Tutorial 042 Word Frequency in Text Files


The following program builds on those in the previous few tutorials to give an analysis of word frequency in a chosen text file. As an example I have used the program given here to analyse an article saved from the web as a text file. The article was about the Cretan diet, rich in olive oil and supposedly very healthy.

Here is part of the output from the program:

 Full Pathname of this text file :

C:\Documents and Settings\Richard\My Documents\Cretan Diet from the Web TEXT.txt

  Number of words extracted = 1697

               Sorting Words using *Quicksort*...

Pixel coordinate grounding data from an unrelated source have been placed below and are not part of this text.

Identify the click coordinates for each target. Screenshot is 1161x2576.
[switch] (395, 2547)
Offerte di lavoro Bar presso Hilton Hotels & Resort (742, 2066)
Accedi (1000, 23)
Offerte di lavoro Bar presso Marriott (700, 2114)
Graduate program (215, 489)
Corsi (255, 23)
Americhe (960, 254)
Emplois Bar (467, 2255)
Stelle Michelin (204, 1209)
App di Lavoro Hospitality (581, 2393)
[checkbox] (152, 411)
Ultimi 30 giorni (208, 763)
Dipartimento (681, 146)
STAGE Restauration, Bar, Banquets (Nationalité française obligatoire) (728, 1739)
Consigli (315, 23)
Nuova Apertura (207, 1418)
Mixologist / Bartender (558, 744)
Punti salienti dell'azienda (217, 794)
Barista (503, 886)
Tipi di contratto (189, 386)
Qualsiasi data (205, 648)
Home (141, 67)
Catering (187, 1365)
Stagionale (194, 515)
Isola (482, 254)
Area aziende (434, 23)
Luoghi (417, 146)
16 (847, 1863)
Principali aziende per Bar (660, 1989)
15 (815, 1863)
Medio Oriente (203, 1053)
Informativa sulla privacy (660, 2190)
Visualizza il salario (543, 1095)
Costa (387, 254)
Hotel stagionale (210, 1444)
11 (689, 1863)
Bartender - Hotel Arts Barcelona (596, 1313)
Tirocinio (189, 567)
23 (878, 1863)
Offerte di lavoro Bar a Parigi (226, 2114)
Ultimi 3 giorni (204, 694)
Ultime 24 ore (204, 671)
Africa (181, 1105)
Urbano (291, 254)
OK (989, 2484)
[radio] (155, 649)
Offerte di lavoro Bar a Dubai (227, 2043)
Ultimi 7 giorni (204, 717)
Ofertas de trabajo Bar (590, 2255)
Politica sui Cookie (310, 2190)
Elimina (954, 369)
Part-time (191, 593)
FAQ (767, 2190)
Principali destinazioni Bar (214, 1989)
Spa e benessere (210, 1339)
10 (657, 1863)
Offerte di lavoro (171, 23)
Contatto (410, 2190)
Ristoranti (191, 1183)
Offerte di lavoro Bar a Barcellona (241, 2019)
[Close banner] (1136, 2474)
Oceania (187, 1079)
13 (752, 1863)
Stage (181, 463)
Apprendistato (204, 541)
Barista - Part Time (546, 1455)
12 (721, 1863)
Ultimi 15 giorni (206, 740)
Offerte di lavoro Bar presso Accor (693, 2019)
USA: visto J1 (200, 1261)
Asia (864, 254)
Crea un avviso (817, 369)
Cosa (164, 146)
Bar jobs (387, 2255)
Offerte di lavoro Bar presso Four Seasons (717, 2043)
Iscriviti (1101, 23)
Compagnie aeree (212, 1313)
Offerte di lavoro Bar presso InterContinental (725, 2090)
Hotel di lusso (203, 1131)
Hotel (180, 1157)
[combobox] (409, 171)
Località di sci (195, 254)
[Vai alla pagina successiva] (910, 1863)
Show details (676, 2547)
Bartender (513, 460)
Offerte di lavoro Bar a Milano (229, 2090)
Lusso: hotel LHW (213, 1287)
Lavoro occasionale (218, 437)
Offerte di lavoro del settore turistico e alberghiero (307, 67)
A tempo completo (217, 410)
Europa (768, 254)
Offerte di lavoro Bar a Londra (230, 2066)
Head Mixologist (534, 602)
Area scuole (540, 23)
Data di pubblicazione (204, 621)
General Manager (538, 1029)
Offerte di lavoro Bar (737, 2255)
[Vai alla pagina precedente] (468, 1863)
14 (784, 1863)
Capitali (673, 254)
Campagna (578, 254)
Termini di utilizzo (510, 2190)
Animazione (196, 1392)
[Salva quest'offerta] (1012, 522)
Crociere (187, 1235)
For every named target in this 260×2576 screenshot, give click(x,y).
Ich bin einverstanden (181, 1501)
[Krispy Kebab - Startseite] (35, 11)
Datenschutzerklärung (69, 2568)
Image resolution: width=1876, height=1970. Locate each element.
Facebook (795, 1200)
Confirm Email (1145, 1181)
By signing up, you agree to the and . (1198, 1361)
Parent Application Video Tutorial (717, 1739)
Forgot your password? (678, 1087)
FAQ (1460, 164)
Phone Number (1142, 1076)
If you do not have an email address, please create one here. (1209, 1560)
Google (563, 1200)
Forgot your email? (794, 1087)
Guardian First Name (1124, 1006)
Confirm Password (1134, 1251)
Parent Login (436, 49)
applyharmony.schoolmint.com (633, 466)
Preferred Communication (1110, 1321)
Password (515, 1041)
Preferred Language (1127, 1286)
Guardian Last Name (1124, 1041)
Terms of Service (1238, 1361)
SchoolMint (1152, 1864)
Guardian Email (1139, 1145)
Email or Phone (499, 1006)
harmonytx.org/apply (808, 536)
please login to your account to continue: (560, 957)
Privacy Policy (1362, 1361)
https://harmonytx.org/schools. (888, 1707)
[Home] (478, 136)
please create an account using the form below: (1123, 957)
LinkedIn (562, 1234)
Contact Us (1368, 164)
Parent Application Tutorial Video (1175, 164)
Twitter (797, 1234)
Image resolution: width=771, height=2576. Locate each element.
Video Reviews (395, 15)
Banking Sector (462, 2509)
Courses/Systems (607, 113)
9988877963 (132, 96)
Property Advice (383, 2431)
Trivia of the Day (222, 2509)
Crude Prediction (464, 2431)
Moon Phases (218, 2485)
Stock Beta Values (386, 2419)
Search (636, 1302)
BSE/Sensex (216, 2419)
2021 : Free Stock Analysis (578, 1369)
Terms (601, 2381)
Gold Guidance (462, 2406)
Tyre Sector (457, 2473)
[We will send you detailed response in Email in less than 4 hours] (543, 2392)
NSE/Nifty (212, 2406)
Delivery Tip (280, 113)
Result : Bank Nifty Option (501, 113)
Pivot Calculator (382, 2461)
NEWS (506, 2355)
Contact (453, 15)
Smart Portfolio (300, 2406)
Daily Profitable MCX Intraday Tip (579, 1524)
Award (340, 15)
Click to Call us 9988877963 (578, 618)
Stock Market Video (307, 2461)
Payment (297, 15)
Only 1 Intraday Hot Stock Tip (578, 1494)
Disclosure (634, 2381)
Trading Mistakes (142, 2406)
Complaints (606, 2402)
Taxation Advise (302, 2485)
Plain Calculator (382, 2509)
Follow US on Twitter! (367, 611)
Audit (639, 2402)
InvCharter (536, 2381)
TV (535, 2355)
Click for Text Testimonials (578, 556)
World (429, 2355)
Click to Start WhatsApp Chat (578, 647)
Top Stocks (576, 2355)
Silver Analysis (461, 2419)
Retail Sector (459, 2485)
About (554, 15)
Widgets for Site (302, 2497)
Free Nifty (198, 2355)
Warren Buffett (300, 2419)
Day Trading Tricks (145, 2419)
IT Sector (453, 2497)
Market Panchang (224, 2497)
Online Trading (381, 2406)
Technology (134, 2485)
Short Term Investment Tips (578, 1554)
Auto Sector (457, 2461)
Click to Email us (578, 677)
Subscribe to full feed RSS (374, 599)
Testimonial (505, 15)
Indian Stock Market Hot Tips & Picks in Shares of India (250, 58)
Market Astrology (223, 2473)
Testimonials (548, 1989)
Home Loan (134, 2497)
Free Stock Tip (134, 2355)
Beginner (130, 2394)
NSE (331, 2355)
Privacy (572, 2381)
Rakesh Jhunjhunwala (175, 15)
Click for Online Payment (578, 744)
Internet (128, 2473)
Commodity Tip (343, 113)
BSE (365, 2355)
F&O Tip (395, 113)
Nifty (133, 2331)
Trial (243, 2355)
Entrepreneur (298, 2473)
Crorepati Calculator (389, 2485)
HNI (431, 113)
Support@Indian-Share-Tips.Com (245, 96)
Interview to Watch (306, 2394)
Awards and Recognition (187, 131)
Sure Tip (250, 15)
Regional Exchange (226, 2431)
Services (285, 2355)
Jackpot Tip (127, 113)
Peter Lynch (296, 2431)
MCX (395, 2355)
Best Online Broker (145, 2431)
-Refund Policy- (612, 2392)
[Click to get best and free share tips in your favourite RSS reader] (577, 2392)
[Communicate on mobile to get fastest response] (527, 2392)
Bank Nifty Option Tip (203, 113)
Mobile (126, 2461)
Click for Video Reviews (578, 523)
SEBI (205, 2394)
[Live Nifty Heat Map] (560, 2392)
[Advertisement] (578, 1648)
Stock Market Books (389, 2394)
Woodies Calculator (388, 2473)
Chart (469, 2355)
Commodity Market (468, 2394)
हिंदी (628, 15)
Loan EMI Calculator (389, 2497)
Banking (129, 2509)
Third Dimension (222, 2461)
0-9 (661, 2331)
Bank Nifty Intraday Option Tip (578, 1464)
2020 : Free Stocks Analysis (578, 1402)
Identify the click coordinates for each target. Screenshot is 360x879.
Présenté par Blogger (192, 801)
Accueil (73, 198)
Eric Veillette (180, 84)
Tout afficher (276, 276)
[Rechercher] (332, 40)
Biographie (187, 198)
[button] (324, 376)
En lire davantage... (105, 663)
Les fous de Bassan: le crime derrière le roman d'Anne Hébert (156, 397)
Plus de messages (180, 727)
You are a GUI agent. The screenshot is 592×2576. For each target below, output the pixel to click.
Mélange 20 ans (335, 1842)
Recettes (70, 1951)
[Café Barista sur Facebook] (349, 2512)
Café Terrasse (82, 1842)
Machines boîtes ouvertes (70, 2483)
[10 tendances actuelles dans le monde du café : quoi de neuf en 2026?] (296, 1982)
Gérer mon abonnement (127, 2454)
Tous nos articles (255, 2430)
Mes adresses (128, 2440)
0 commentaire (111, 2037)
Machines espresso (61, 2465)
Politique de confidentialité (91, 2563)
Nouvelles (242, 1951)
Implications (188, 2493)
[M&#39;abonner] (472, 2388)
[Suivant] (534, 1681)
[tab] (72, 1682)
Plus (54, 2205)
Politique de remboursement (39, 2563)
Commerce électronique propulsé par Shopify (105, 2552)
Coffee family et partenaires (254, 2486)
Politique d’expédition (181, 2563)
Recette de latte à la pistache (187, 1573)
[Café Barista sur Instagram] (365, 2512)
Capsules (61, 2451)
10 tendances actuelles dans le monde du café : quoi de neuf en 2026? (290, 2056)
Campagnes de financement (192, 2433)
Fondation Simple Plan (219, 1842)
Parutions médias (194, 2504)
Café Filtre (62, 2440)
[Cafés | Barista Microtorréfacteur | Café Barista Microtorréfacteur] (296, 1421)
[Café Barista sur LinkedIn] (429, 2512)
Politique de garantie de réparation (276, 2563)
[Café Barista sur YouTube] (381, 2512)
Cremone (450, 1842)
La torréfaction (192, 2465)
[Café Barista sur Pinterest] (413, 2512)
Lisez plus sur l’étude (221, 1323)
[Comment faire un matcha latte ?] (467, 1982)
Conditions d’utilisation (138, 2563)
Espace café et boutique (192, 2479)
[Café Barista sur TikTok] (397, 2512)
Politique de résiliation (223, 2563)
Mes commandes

That took 0.08secs to sort 1697 words

Words arranged alphabetically with frequency in brackets :

.......some omitted.....
cheesecake(1)
cheesemaker(1)
cheeses(1)
cherries(1)
chestnuts(1)
chicken(2)
chickens(1)
chickpeas(1)
chips(1)
choice(2)
chops(1)
chortopites(1)
cold(1)
collards(1)
combination(1)
combinations(1)
combine(1)
commodity(1)
common(1)
commonly(1)
comparisons(1)
complicated(1)
conditions(1)
conduct(1)
considering(1)
consumed(2)
consumption(1)
content(1)
........................
Besides(1)
Braising(1)
Cheese(1)
Cretan(4)
Cretans(4)
Crete(2)
........................
pigs(1)
places(1)
plan(1)
plate(1)
plate-breaking(1)
plenty(1)
point(1)
pomegranate(1)
popular(1)
pork(1)
portion(1)
potato(1)
potatoes(3)
pots(1)
precious(1)
prefer(1)
preference(1)
preparation(2)
prepared(3)
presented(1)
preserved(1)
pretty(2)
price(1)
prime(1)
process(1)
produce(1)
producers(2)
productions(1)
..........................
zucchini(3)


       763 different words counted but e.g. <You> and <you> each count

Press <SPACE> to see results by frequency
65 of : and
64 of : the
40 of : of
36 of : or
32 of : to
28 of : are
28 of : with
27 of : in
25 of : is
18 of : on
16 of : like
15 of : from
15 of : not
13 of : it
12 of : for
11 of : but
10 of : they
10 of : vegetables
10 of : you
9 of : fresh
9 of : here
9 of : olive

Press <SPACE> for next screen


Such an analysis has rather more application in a literary context but you can see from it certain linguistic principles emerging!
(NB the program does not print one-letter words, as it is presently set up).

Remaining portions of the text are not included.